> [INSTRUCTIONS FOR THE TASK]:
Copy out the records word for word, starting at the line containing "Task: Click the SQL execution toolbar icon" and continuing through the end of the records, including both ends. Leave the pictures out.

> [Items taken from a data source]:
----------------------------------------

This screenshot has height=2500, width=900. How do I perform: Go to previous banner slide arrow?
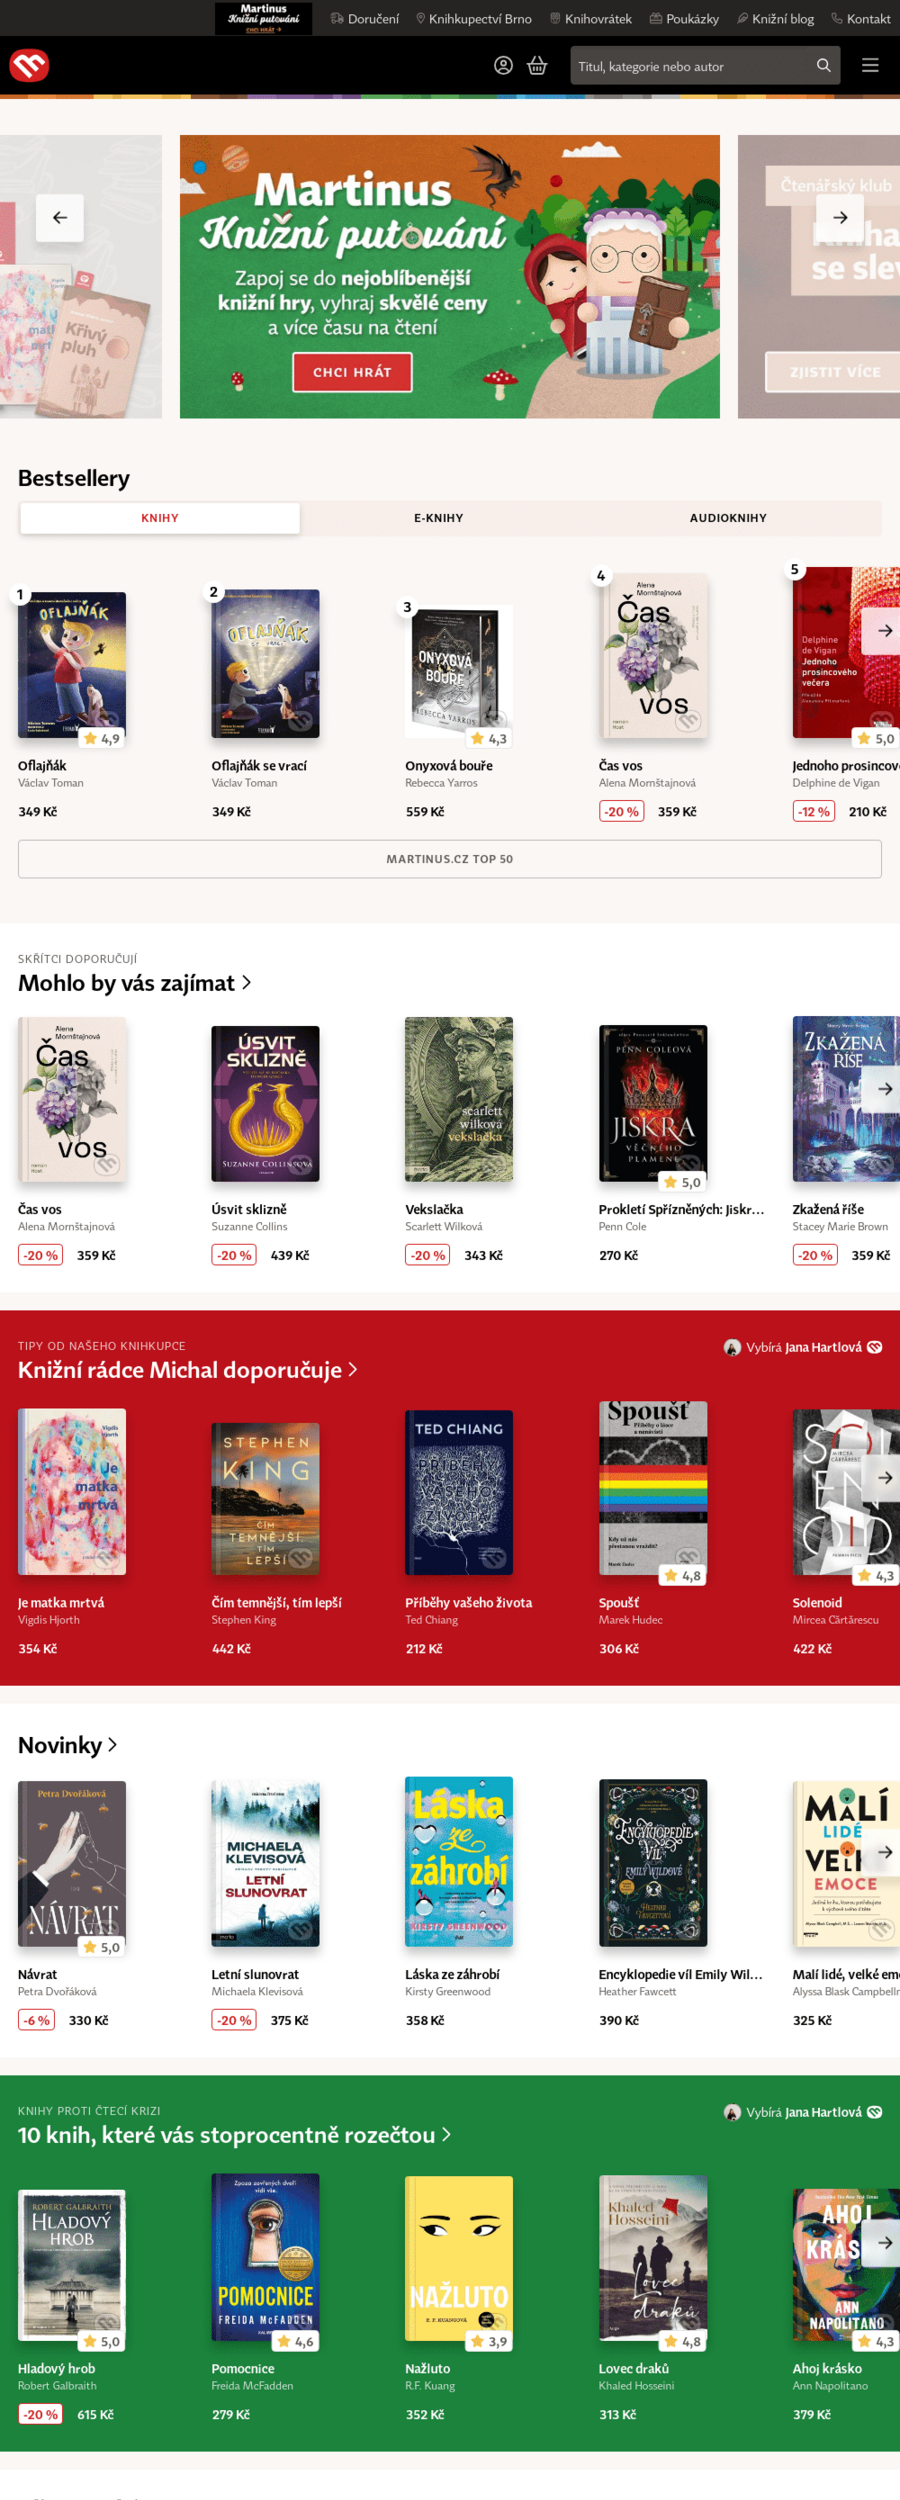[x=60, y=217]
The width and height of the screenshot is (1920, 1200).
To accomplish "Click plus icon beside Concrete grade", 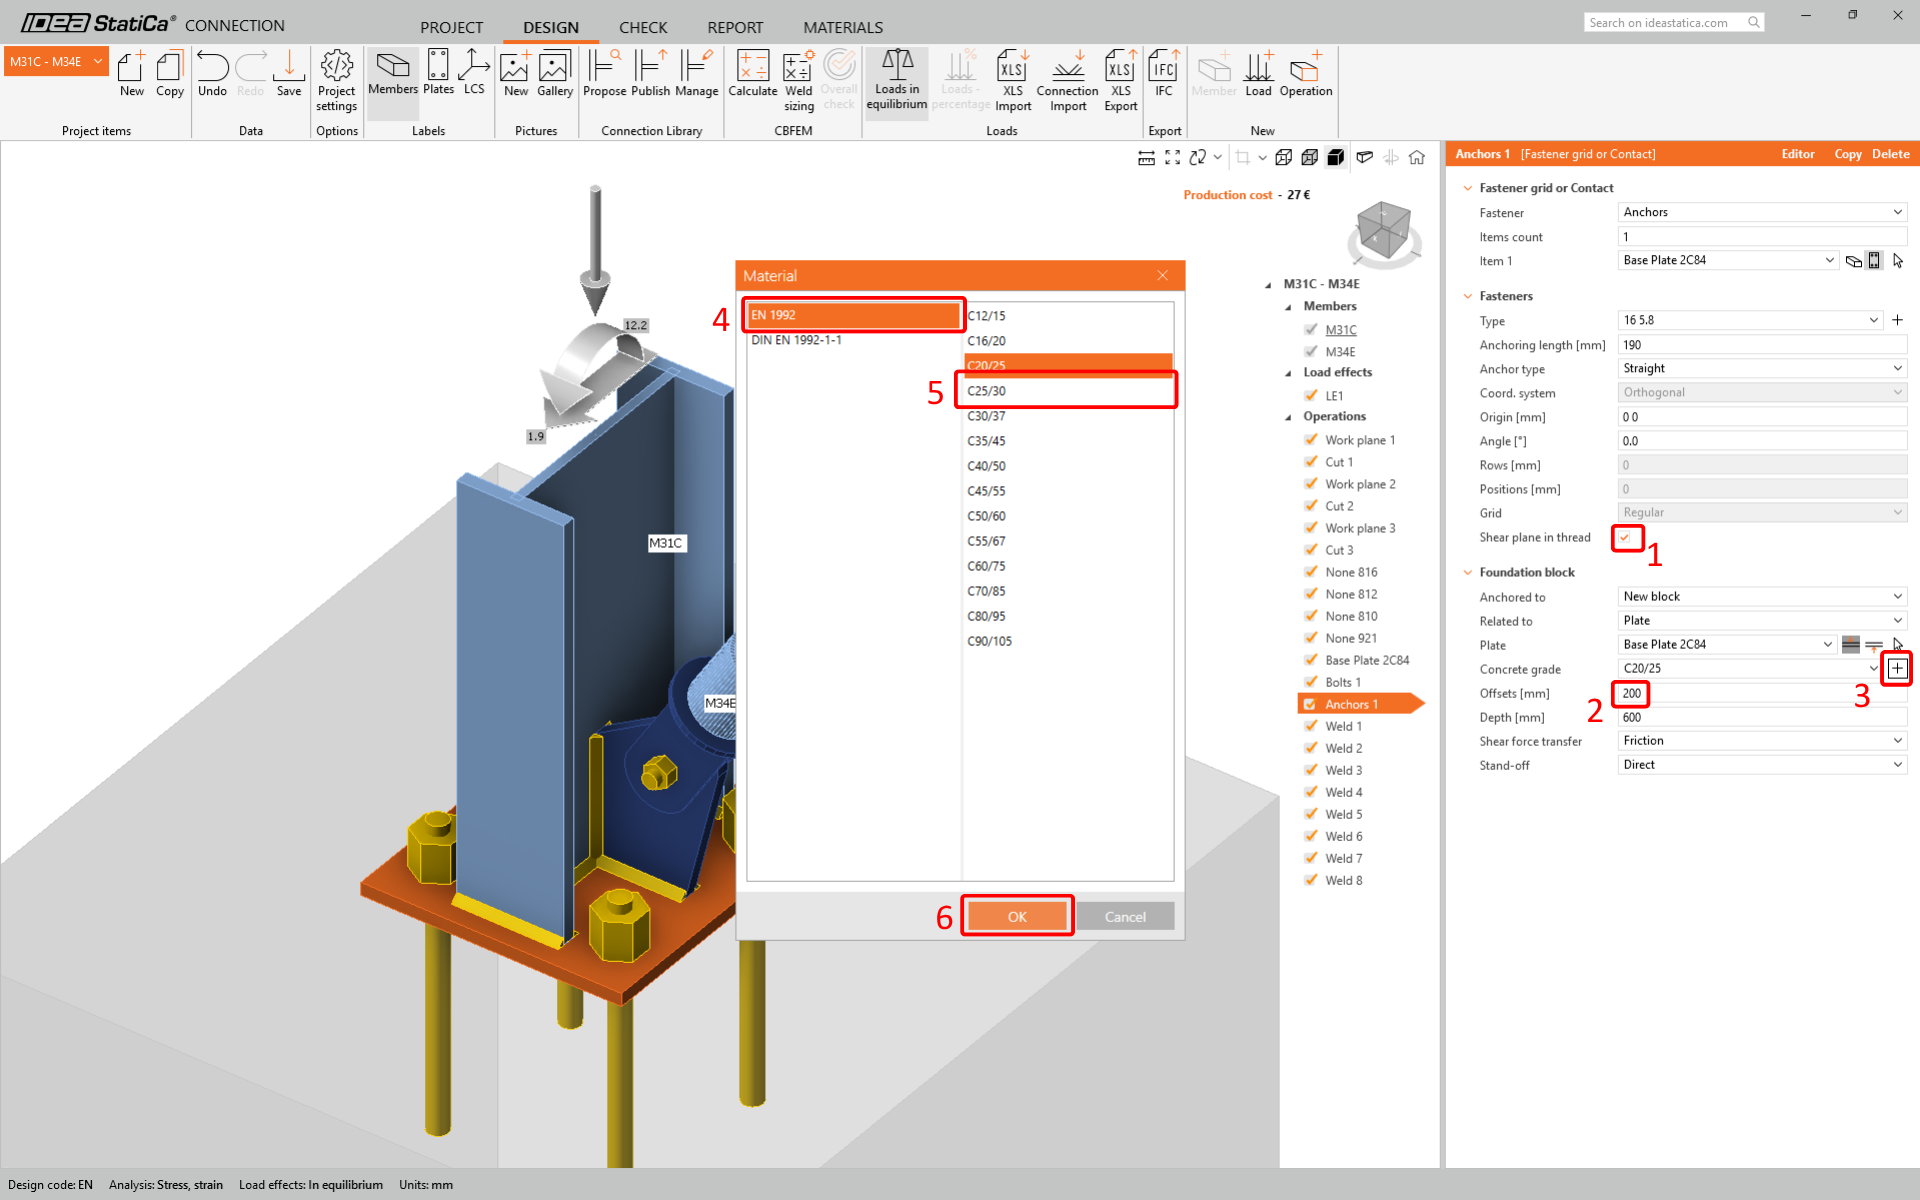I will [1897, 668].
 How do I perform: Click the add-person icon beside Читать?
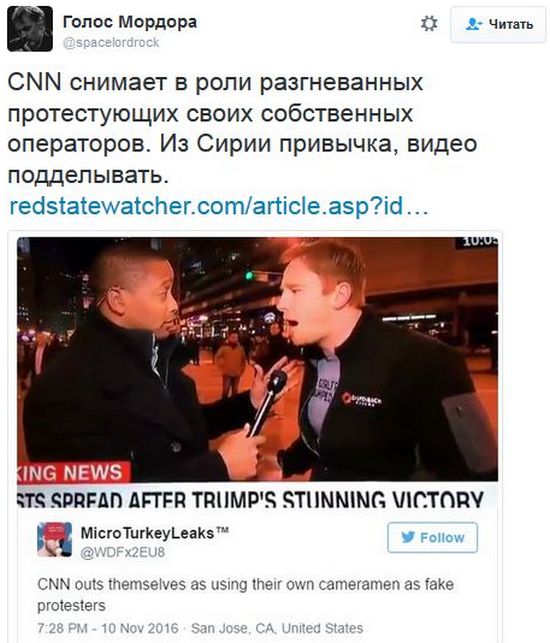[474, 24]
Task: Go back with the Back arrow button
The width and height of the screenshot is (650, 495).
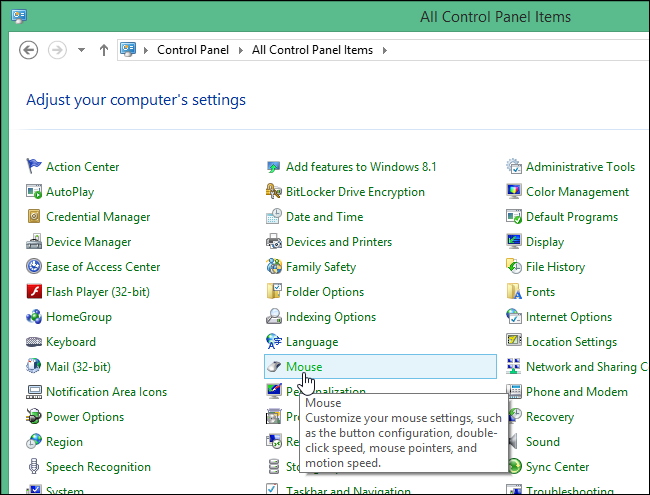Action: pos(29,50)
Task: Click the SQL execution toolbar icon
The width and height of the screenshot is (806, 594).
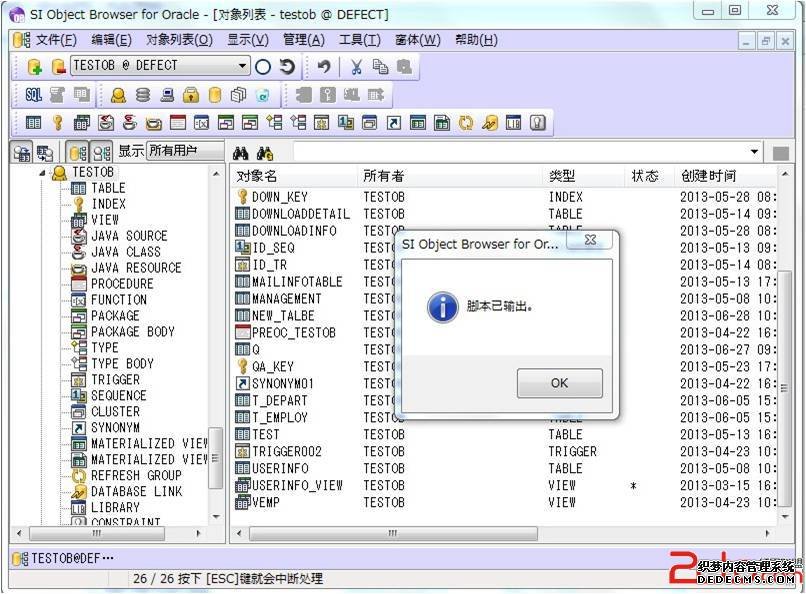Action: point(34,95)
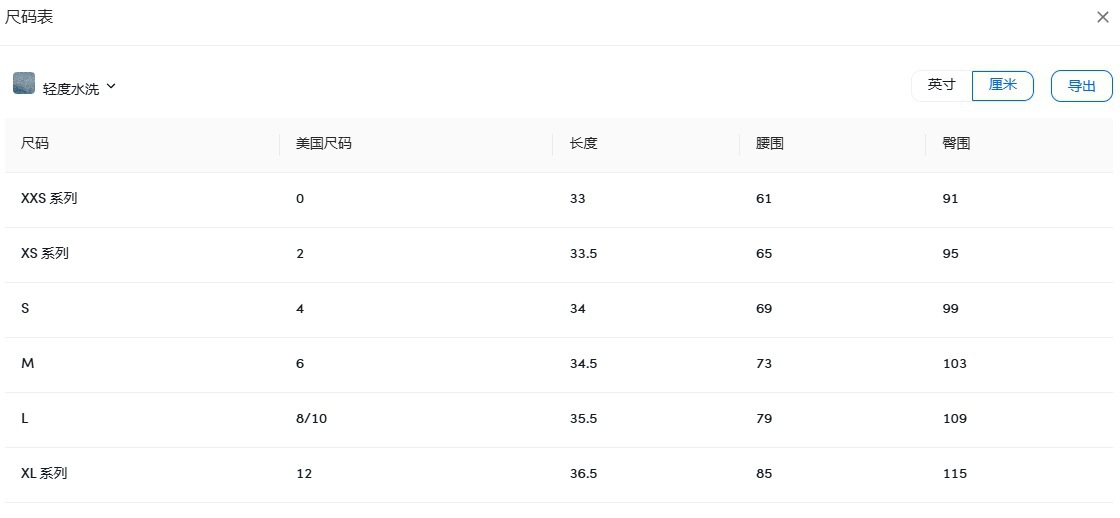Click the 尺码表 dialog title
The image size is (1120, 518).
pos(29,17)
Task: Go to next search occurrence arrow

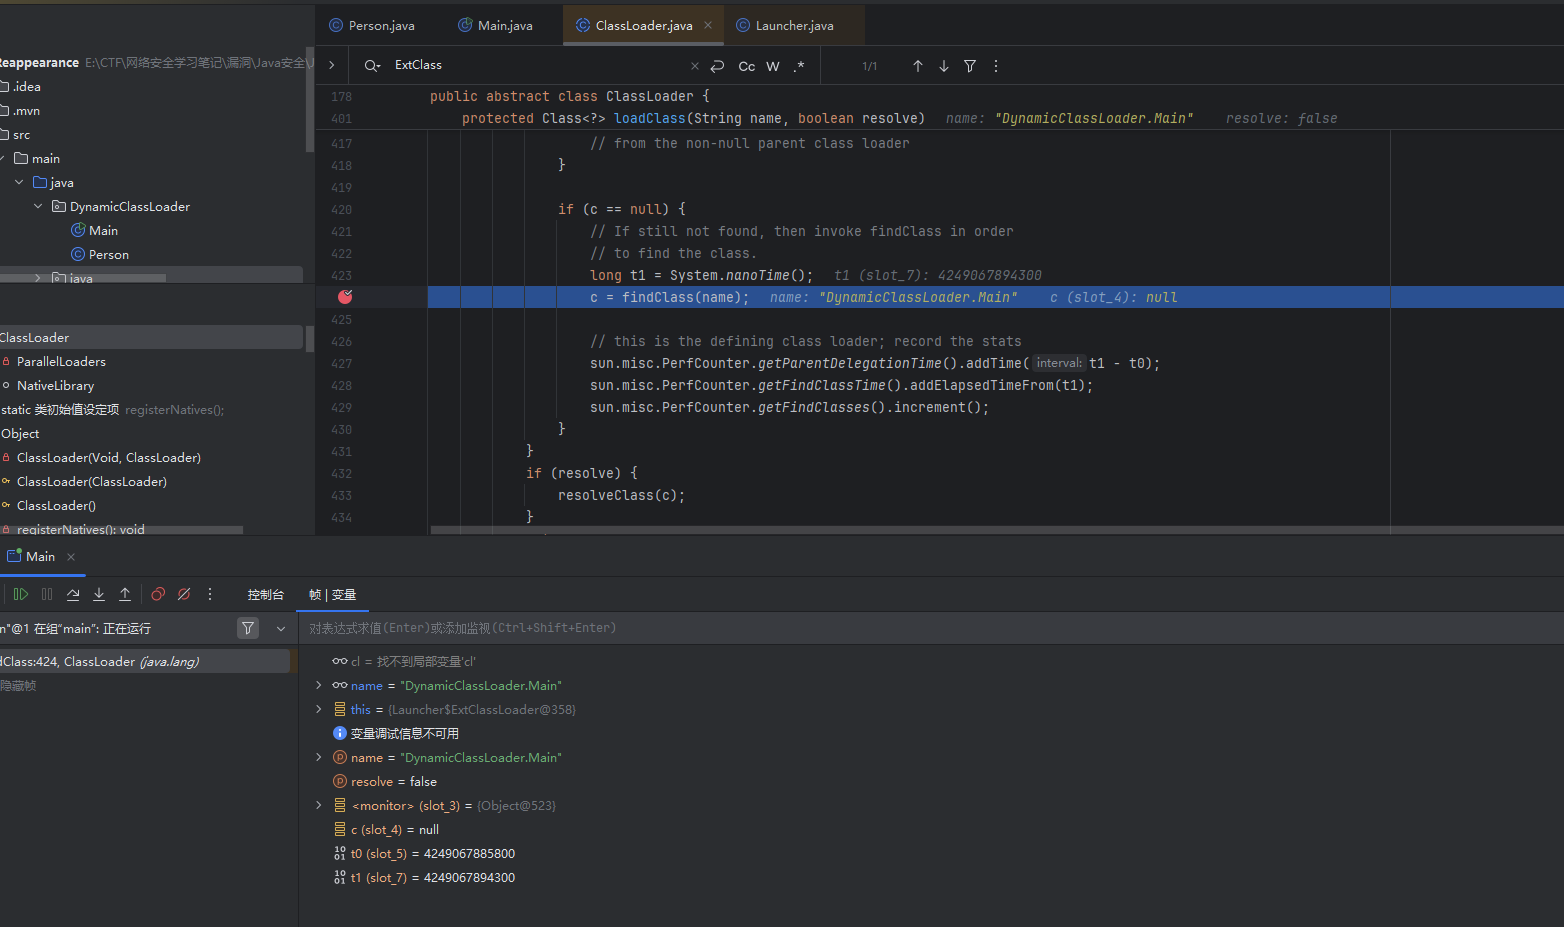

----------------------------------------

> [RESULT]:
Task: Click the SQL execution toolbar icon
The width and height of the screenshot is (806, 594).
Action: point(34,95)
Click the 尺码表 dialog title
The image size is (1120, 518).
pos(29,17)
Task: Go to next search occurrence arrow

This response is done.